Marshall Colman’s award winning ceramics make a beautiful addition to the modern home or a unique gift with a personal touch. His simple, elegant designs are made by hand and decorated with free, gestural brush strokes on tin glaze. He is one of the few ceramic artists in Britain using this old but challenging technique, which he learned at Harrow and the Rodmell Pottery, Sussex.
Tin glaze is an opaque white glaze over terracotta that lends itself to free brush decoration. It reached its height in medieval Spain, Renaissance Italy and 17th century Delft and was revived in the 20th century by studio potters. His inspirations include abstract expressionist painting, 1950s textiles and old maiolica.

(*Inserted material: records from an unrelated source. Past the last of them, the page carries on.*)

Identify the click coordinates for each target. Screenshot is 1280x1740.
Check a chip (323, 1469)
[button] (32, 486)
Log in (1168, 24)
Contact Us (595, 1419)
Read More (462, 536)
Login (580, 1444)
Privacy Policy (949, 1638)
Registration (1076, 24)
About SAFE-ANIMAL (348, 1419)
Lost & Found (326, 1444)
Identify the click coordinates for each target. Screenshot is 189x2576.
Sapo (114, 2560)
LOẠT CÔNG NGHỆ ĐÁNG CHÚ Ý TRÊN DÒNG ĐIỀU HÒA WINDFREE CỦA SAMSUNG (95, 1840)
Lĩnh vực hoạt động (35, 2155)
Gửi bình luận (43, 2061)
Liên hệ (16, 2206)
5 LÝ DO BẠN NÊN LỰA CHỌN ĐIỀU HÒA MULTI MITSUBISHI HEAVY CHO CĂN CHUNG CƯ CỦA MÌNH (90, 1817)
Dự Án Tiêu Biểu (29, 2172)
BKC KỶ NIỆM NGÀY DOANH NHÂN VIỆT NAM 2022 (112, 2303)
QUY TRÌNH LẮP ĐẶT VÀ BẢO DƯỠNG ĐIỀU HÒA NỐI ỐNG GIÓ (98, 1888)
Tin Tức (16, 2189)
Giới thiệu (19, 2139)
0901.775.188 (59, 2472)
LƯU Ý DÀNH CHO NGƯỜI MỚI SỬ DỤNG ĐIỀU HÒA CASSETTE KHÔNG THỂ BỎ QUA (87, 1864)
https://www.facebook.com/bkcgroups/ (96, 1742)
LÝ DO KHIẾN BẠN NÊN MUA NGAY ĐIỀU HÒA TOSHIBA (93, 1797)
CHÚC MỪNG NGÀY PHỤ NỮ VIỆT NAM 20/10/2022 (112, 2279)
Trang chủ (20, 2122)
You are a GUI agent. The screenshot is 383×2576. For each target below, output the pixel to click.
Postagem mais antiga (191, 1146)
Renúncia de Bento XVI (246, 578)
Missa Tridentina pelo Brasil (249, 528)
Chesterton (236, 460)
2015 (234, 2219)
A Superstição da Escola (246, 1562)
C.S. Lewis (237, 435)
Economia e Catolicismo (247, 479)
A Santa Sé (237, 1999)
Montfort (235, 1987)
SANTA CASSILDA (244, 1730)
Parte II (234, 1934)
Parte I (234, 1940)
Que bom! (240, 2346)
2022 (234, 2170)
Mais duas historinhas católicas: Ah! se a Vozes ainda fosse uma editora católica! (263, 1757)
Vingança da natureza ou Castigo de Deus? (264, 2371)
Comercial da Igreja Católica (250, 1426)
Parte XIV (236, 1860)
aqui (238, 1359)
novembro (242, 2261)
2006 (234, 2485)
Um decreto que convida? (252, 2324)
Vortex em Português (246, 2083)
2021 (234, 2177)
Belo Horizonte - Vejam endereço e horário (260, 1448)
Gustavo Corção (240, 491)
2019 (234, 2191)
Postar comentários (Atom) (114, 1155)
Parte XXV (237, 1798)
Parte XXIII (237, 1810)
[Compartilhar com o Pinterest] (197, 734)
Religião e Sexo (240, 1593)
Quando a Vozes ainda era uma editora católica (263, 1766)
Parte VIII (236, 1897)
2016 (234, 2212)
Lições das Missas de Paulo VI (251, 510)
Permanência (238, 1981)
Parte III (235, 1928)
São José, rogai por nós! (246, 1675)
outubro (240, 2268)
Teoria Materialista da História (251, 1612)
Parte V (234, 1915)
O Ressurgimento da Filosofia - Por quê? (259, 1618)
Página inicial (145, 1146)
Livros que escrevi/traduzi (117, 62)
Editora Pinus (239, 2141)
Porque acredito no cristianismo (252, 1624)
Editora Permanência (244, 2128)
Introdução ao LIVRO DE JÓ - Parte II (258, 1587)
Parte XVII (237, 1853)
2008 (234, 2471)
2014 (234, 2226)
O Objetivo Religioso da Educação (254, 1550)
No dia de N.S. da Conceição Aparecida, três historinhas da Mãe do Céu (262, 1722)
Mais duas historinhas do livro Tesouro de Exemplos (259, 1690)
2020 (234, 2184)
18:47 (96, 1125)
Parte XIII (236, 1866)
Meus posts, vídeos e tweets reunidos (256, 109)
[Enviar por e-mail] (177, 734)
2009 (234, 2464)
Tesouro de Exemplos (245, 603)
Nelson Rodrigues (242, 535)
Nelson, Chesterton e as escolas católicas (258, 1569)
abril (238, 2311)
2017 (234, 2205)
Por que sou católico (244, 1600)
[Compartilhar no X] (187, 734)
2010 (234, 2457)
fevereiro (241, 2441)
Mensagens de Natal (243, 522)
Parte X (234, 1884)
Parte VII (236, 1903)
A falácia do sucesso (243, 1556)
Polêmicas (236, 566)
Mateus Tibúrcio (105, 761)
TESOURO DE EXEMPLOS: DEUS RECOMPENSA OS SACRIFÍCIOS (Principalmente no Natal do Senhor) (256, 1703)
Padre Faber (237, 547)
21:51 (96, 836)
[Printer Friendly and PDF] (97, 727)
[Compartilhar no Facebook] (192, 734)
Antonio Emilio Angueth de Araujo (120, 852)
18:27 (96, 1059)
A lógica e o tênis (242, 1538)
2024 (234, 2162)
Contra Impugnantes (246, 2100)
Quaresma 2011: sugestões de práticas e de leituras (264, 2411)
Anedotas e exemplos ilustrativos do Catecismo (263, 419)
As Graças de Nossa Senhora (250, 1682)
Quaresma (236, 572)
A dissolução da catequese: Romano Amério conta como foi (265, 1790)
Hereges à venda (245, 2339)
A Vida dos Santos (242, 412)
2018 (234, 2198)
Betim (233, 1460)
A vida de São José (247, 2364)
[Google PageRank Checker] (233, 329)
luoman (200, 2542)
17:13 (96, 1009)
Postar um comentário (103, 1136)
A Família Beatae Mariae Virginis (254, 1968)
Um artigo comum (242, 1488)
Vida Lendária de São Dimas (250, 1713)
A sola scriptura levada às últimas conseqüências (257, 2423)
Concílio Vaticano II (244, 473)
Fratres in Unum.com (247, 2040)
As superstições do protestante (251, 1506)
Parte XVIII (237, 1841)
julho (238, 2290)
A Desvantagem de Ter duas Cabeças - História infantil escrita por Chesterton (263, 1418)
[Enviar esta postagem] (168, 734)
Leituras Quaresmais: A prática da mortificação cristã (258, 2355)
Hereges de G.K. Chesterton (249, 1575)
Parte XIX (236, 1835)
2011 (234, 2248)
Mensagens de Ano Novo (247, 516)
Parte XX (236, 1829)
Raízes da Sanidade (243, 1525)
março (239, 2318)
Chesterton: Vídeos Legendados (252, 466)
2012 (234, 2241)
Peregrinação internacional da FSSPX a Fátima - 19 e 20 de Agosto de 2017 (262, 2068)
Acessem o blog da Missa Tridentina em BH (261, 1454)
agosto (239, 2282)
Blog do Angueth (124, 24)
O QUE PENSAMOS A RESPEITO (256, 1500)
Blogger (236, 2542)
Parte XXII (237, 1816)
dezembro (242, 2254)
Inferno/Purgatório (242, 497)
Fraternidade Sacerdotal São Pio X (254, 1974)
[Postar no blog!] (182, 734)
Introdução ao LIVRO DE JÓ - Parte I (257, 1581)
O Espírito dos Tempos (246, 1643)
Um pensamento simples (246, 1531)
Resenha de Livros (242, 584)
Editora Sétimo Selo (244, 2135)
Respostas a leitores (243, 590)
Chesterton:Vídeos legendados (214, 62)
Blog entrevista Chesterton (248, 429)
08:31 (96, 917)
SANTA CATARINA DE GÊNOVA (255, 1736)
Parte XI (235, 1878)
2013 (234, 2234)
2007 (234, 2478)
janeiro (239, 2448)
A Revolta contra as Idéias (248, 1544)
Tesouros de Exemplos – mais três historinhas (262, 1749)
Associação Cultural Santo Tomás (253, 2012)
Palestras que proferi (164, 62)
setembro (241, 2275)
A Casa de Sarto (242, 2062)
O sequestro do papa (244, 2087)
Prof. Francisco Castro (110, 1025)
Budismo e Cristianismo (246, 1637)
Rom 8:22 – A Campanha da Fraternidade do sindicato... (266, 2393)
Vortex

He Says: "Most of my pottery is thrown on the wheel, with some alteration of larger pieces and addition of rolled slabs of clay. I use a mixture of one part terracotta to three parts white earthenware that fires to a warm pink when fired at 1090 deg. C. It’s then covered in a lead borosilicate glaze based on a recipe from Daphne Carnegie, who taught me at Harrow. The glaze dries as a highly absorbent surface on which the designs are painted with metallic oxides. It's like painting on blotting paper: mistakes are hard to rectify and if the decoration goes wrong, the glaze has to be washed off and started all over again. The decorated pots are then fired a second time at 1050 deg. C. Washes of colour, wax resist and sgraffito generate complex surface textures."